Se sabía que Chávez era un actor, un fanfarrón de película que canta boleros y dispara al aire, un bandolero con ínfulas de Salomón. Pero nunca lo había visto interpretando el papel de un perdedor melancólico y noble, del hombre pausado y pacífico que cuenta sus cuitas frente a sus amigos de turno. Esa será sin duda una escena corta porque su discurso dejó espacio para pensar en la revancha: “No lo logramos, por ahora”, dijo recordando sus pensamientos luego del golpe fallido que lideró 1992.
Es claro que el escenario será cada vez más incomodo para sus pretensiones de ser el protagonista de la segunda parte de la famosa película cubana de los sesenta. Lograr el apoyo popular a posiciones ideológicas extremas no es asunto fácil, la dictadura del proletariado por medio de las elecciones no camina ni con jornadas laborales de seis horas y populismo cantante y sonante: los recalcitrantes, los exaltados, los incendiarios siguen siendo una minoría así se aticen con petróleo y lemas de la lucha de clases.
El más reciente informe del Latinobarómetro, la encuesta continental donde se interroga a 1200 personas en cada país sobre asuntos políticos y sociales, pregunta por la intensidad de los conflictos entre ricos y pobres. Para sorpresa de todos Venezuela está en los últimos puestos cuando se habla de “agudizar las contradicciones”, para decirlo en la jerga que corresponde. Muy cerca de Panamá y Uruguay, últimos de la tabla de pugnacidad, y muy lejos Ecuador y República Dominicana, punteros indiscutidos en la percepción de la lucha de clases. Mientras el promedio latinoamericano dice que un 75% de los habitantes de la región consideran grave o muy grave el conflicto y las dificultades entre clases sociales; los venezolanos marcan un moderado 68% mientras marchan en direcciones opuestas por la Avenida Bolívar.

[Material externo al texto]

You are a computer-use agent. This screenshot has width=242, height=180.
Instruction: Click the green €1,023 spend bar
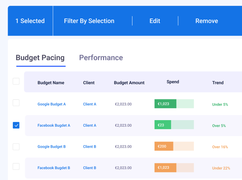click(x=174, y=104)
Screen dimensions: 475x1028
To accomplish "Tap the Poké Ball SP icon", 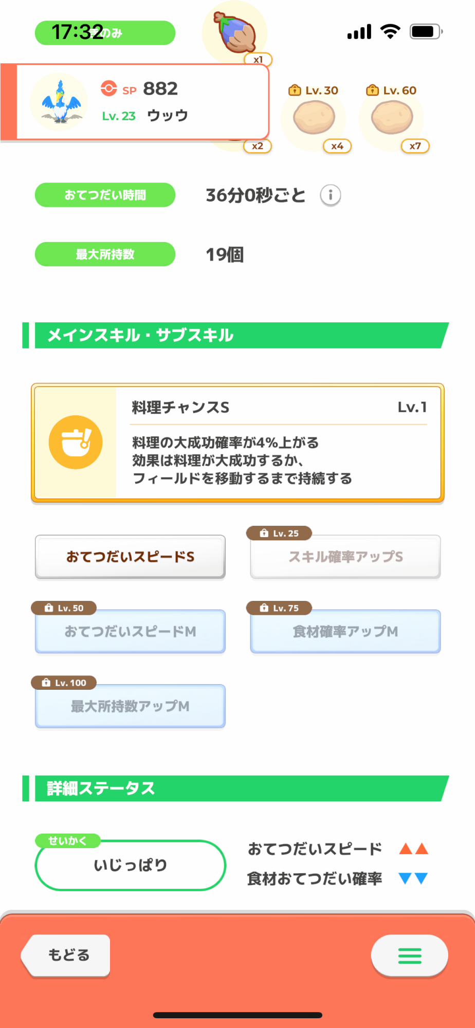I will point(109,88).
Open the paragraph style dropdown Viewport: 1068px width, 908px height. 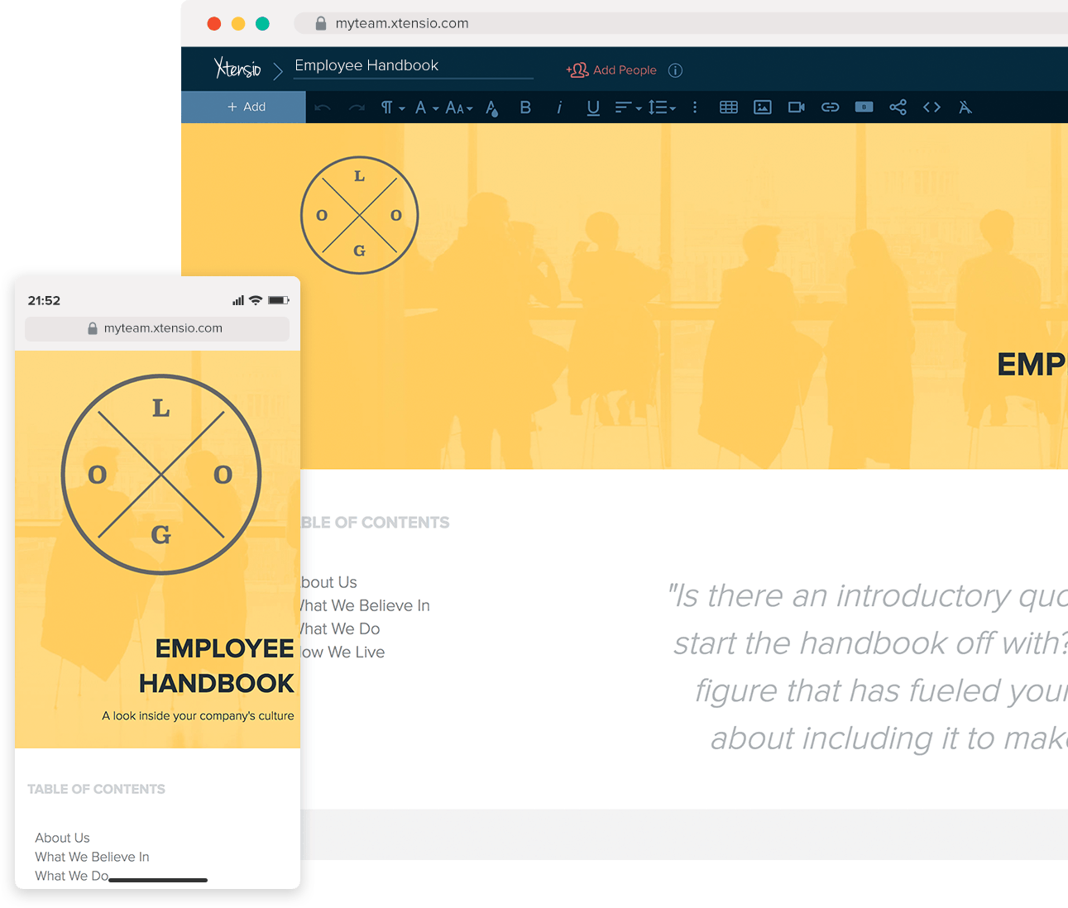pos(390,108)
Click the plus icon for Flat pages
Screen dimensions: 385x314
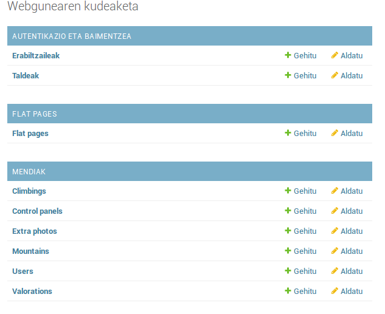(x=288, y=133)
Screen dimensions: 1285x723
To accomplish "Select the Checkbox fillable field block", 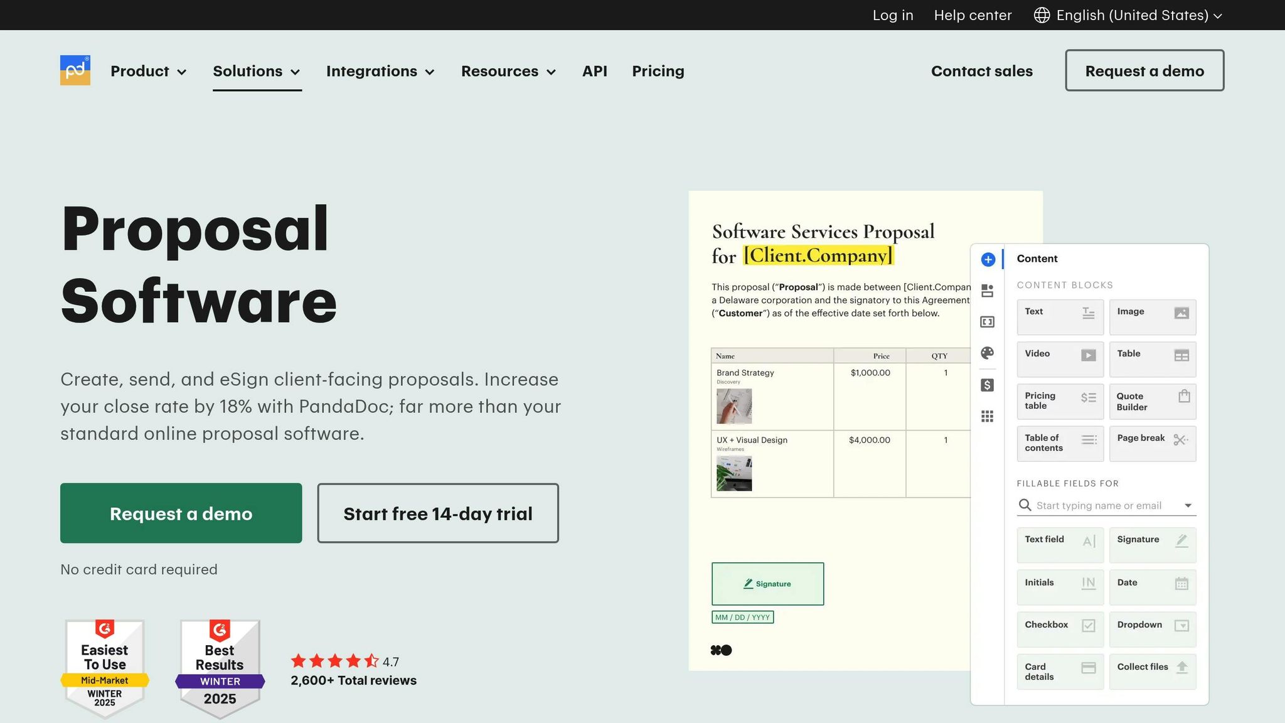I will click(x=1060, y=629).
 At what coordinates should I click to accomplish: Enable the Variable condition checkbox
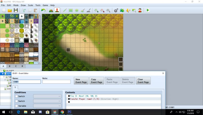click(16, 106)
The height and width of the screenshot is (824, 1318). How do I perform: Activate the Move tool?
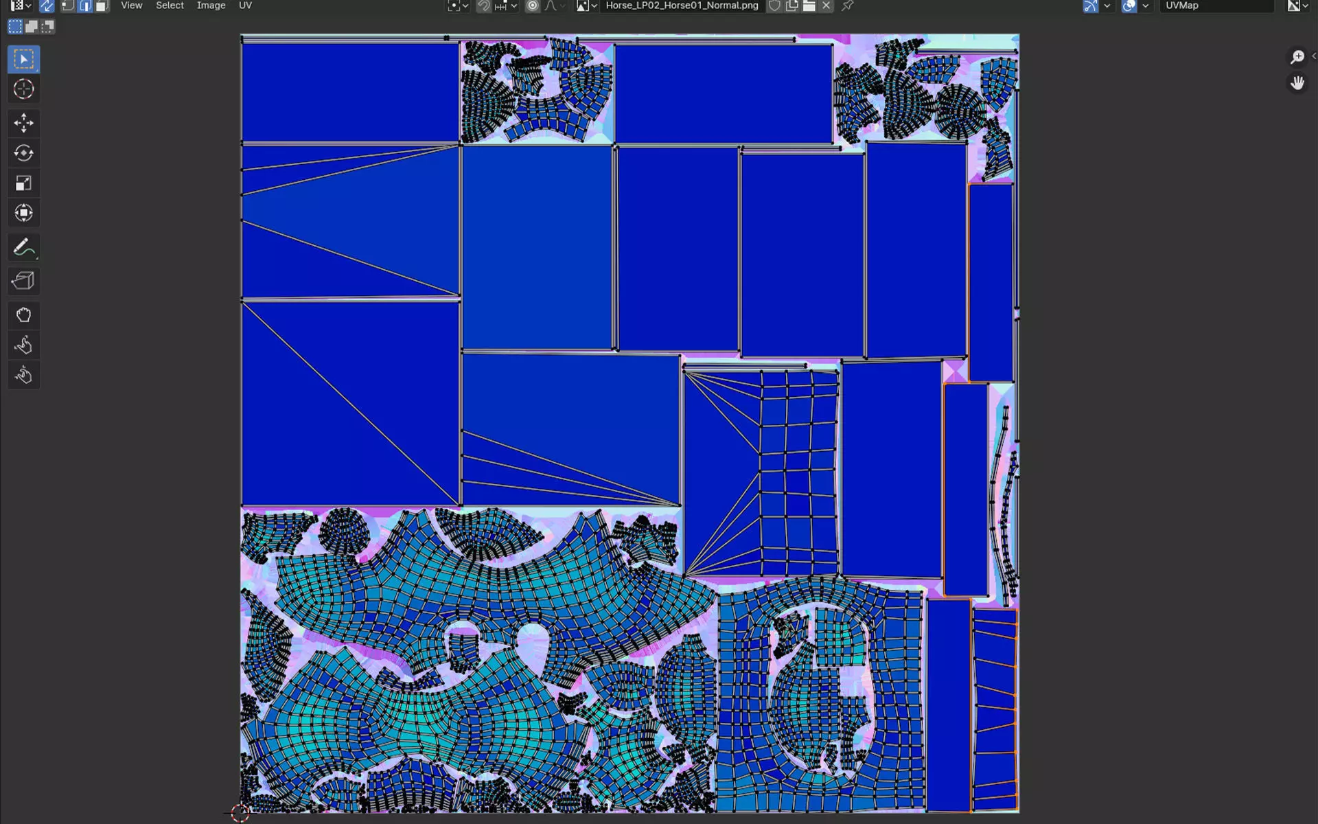click(23, 123)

Cuando se habló de apoyo a la democracia los venezolanos también dieron una pista acerca de los resultados del referendo del 2 de diciembre. Está bien que la palabreja se presta para interpretaciones carias y que hasta Putin puede ser un demócrata convencido. Pero cuando el 67% de los venezolanos dicen apoyar la democracia -un segundo lugar en el continente detrás de las ideales mareas costarricenses- resulta complicado conseguir mayorías para legitimar un poder de poderes durante décadas. El dato más interesante para ver la política de los vecinos está dado por una cifra media en el espectro ideológico. Cuando se les pidió a los venezolanos que se situaran entre los extremos del 0, como posición más a la izquierda, y el 10, como posición más a la derecha, la operación dio un 5,3 muy cercano al centro de la balanza. Así que el grito de batalla parece cambiar un poco: moderados del mundo, uníos. Hasta la Victoria Siempre.
Para el final de su pequeña homilía Chávez eligió un texto de Bolívar que exalta la voluntad popular y entrega a los votantes una sapiencia digna de sabios. Resaltó la necesidad de convocar al soberano frente a las incertidumbres. Por lo pronto deberá renunciar a ese oráculo tan infalible como voluble. La propuesta negada no se podrá presentar en lo que resta de su gobierno y Chávez deberá acudir a mecanismos cercanos a los Fujimori y lejanos a los de Jean-Jaques Rousseau.